For office use, we simply recommend people start by looking at an i3 or Ryzen 3. These chips are more than capable of multitasking your way through office software, calendars, browsers and supporting your professional life.

The next upgrades would be an Intel i5 or Ryzen 5, allowing you to play games or perform multi-tasking to a very high standard.

The Intel Core i7 or Core i9 and the Ryzen Threadripper are generally for people performing a large amount of media editing or demanding tasks. 

There are "X" and "K" versions of some CPUs. This letter indicates the CPU is unlocked, allowing the user to overclock the chip at their own risk.

Our staff is here to help you select the right processor without spending more than you need.

CPU FAQ

What CPU do I need?

As a rule of thumb, office users should look at the Intel G range, Intel i3 range and AMD Ryzen 3.

For standard gaming or for those wanting a bit more power from the system, the Intel i5 and Ryzen 5 series is an excellent option, even the lowest models in these series will perform quite well. These will also suit people using photoshop or small amounts of 3D work.

For people performing video editing, rendering, media work, 4k gaming and heavy tasks, we suggest you consider at least an i5, but probably an Intel core i7 or AMD Threadripper or above.

How do I know what socket I need?

If you are purchasing a new system. On the product page or specification of the respective CPU, you should see an option "Sockets Supported" and a code next to it, such as 1151.

With this information, you would select a motherboard that also offers compatibility for the same socket. 

If you are purchasing a new CPU for an old motherboard - you can either look up the model of the motherboard online and view the socket.

* * * *

TASKS:
(1) In the CPU buying guide, list every kind of work named in the sentence that begins "For people performing video editing."
(2) Answer from the CPU buying guide, one line per answer:
(a) What does an "X" or "K" in a CPU's name indicate?
(b) What example socket code does the guide give?
(c) Which series does the guide say will suit people using photoshop or doing small amounts of 3D work?
(3) Pick up the CPU buying guide after its last sentence and keep writing.
The material after this guide has no part in any of this.

COLLECTED MATERIAL:
* * * *

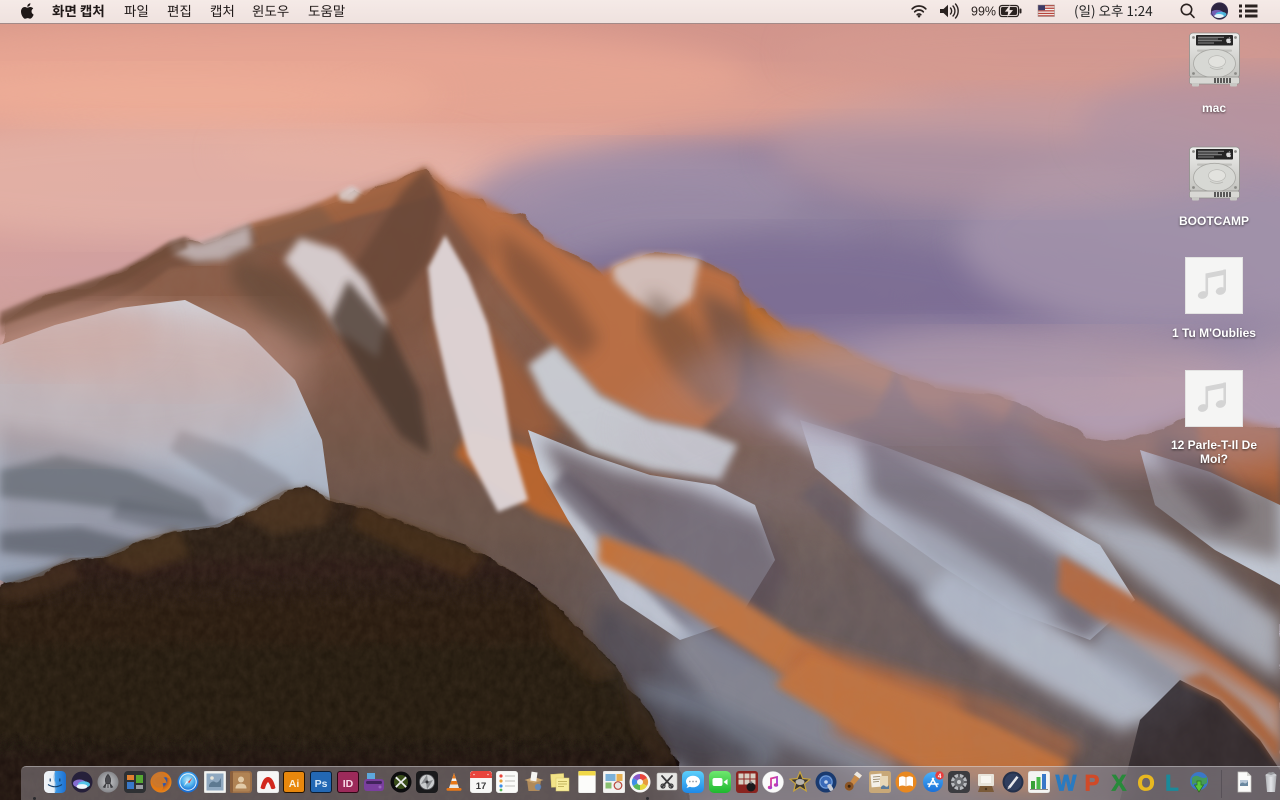  Describe the element at coordinates (348, 784) in the screenshot. I see `svg-text: ID` at that location.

* * * *

TASK-BY-TASK ANSWERS:
(1)
- video editing
- rendering
- media work
- 4k gaming
- heavy tasks

(2)
(a) The CPU is unlocked, so the user can overclock it at their own risk.
(b) 1151
(c) The Intel i5 and Ryzen 5 series

(3)
If you are unable to physically locate your motherboard's model number. Click Start > Run> Type "Dxdiag" and view the information under System Manufacturer and System Model, which will tell you what motherboard you have.

Is overclocking worth it?

It depends on what you value as a PC owner.

Unlocked processors that are overclocked are generally paired with an upgraded cooler. Overclocking pushes more power through the chipset - so it runs warmer.

For those that would like an easy to set up, easy to maintain and trouble-free computing experience. Overclocking is probably more trouble than it's worth.

Overclocking requires an understanding of the BIOS, core multipliers, how to monitor temperatures, how to benchmark and how to troubleshoot issues. With this information, OCing really only suits people who are enthusiastic about custom PCs in general - not everyday users.

For people looking for the most bang for their buck. Choosing an i5 or AMD CPU and overclocking can achieve great results. For example, an Intel i5 9600k is 4.6GHz stock - these are commonly OC'd to over 5GHz, which is faster than the more expensive Intel i7 9700k.

People looking to maximise performance, benchmarking or perform demanding tasks such as video rendering will definitely benefit from overclocking.